# Splash Magic Cg



## Lady Di (Oct 28, 2005)

Splash Magic Campground and RV Resort formerly a Yogi Bear Campground, Northumberland, Pa is hosting a Biker Week in June and again late summer. This is a place we had thought of camping sometime.

We have CHANGED OUR MINDS, AS WE WANT TO CAMP AT PLACES THAT HOST FAMILY fRIENDLY EVENTS.

The Biker Weeks, are anything but family friendly. Quoting the local newspaper, there will be "Adult Entertainment, including Exotic Striptease, naughty pool and beach games, naked volleyball, and a Mr Hot Buns contest". The web site Says this is an adult event, and everyone will be checked for ID at the gate.

We wanted to give you a heads up, that if you are looking for a family friendly campground, this is probably a place to cross off your list.


----------



## tdvffjohn (Mar 10, 2005)

Naked Volleyball, Hawkeye Pierce will want to see the pics, don t show Radar


----------



## Crawfish (Sep 14, 2005)

I was thinking the same thing John









Leon


----------



## Oregon_Camper (Sep 13, 2004)

Naked Volleyball










I'm willing to bet the participants are not members of the Swedish Bikini Team.


----------



## PDX_Doug (Nov 16, 2004)

And thank you for THAT visual, Jim!









Happy Tr..... Ah, forget it!








Doug


----------



## HootBob (Apr 26, 2004)

Oregon_Camper said:


> Naked Volleyball
> 
> 
> 
> ...


I wish they were









Don


----------



## Lady Di (Oct 28, 2005)

The full list of events was graphic enough.









The locals are up in arms against it. I can kinda guess the caliber of the participants.

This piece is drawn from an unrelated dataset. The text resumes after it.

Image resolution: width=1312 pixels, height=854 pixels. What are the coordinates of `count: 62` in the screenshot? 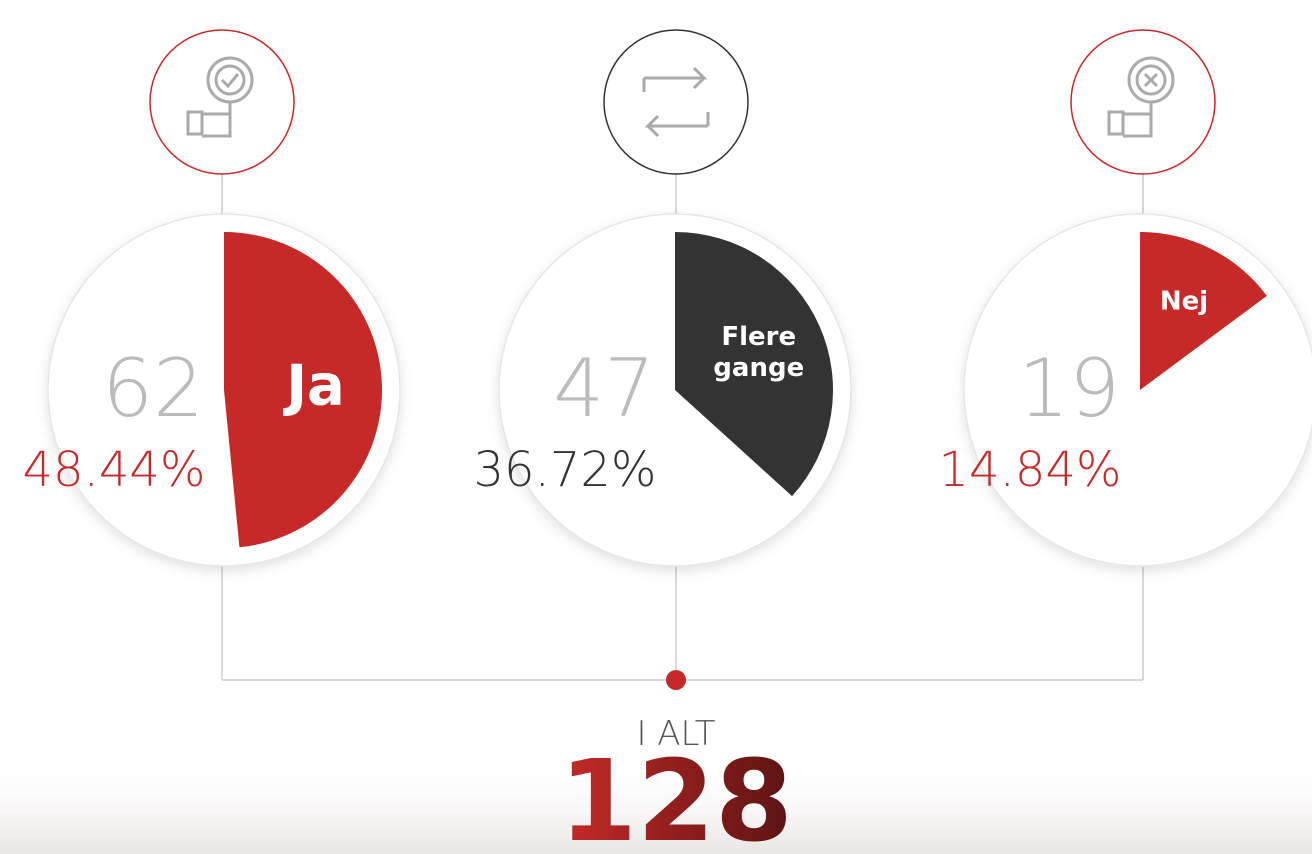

Maybe we should leave the area that week. 
Wish we could.

I guess there might be a FEW that aren't so bad, but with the publicity listing the naughty adult activities, this event will likely not bring many classy individuals.

my guess is that if they still had the Yogi name at the cg, they wouldn't be able to host this kind of thing.

Definitely not family fare.


----------